09:40Donc, ça a changé toute ma vie.
09:42Ça a été une expérience incroyable.
09:46Et surtout, je vais me retrouver sur scène.
09:48Et je vais me rendre compte que le public de Black, c'est trois quarts des adolescents.
09:53Je vais commencer à recevoir un tas de messages me disant
09:56« Waouh, Angie, tu nous prouves que tout est possible.
10:00Merci.
10:00Et je vais recevoir des doses d'amour, d'inspire, etc. »
10:05Savoir que j'ai inspiré quelqu'un, que j'ai aidé une personne à faire de la danse
10:08ou à oser, assumer.
10:10J'ai des gens qui m'ont dit « Angie, grâce à toi, je ne porte plus de prothèse. »
10:13« Ah non, ça, ça n'a pas de prix, c'est trop bien ! »

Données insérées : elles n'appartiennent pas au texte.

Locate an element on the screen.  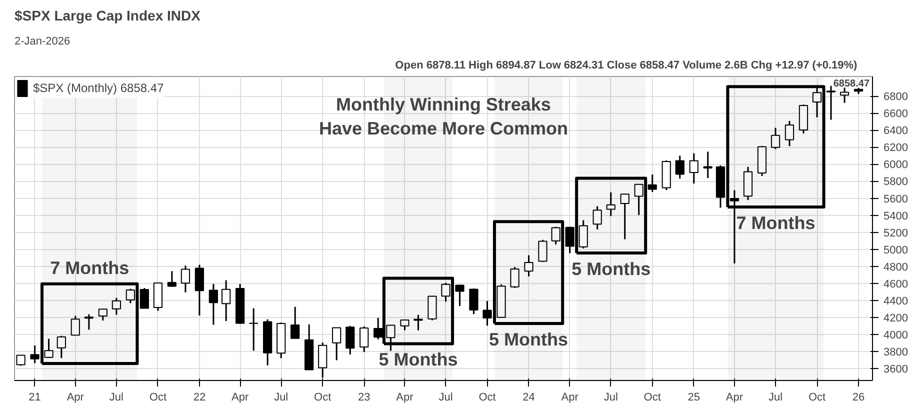
x-tick-label: 26 is located at coordinates (858, 398).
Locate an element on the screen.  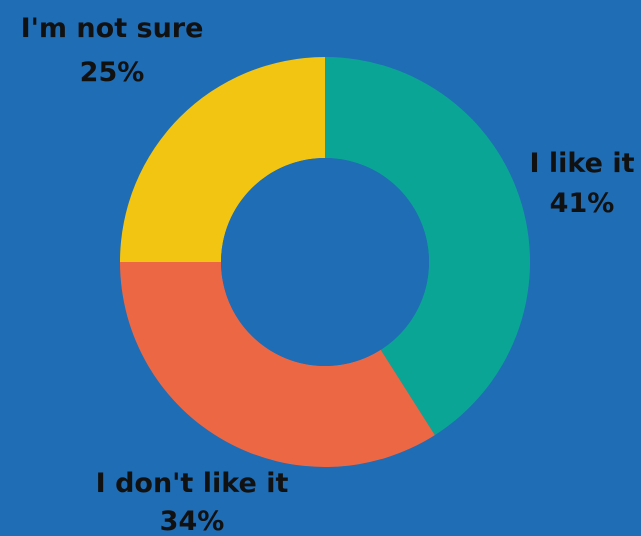
slice-label-i-like-it-category: I like it is located at coordinates (582, 164).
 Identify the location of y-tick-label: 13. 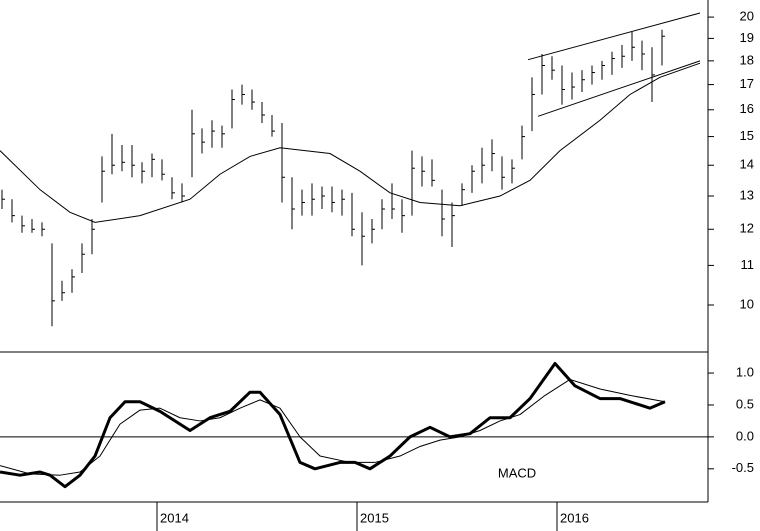
(747, 194).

10:18Et je pense aujourd'hui que tout le monde peut y arriver.
10:21En fait, tout le monde a la vie finalement qu'il croit mériter.
10:25Et ça, c'est hyper important.
10:26Aujourd'hui, je me suis rendu compte que je pouvais avoir n'importe quelle vie.
10:30Je peux être qui je veux être.
10:32Je peux me raconter n'importe quelle histoire.
10:35Et ça, c'est de la magie.
10:36Et on a aujourd'hui le pouvoir de changer nos croyances.
10:39Même si on a été traumatisé enfant, même si on a été maltraité,
10:43même si on a vécu des choses très dures,
10:45aujourd'hui, on a le pouvoir de changer tout ça.
10:47Quand on travaille sur soi, on évolue, on change de regard.
10:50Et c'est vrai qu'avec les années,
10:52ce qui nous semblait tellement primordial avant,
10:56aujourd'hui, nous paraît beaucoup moins important.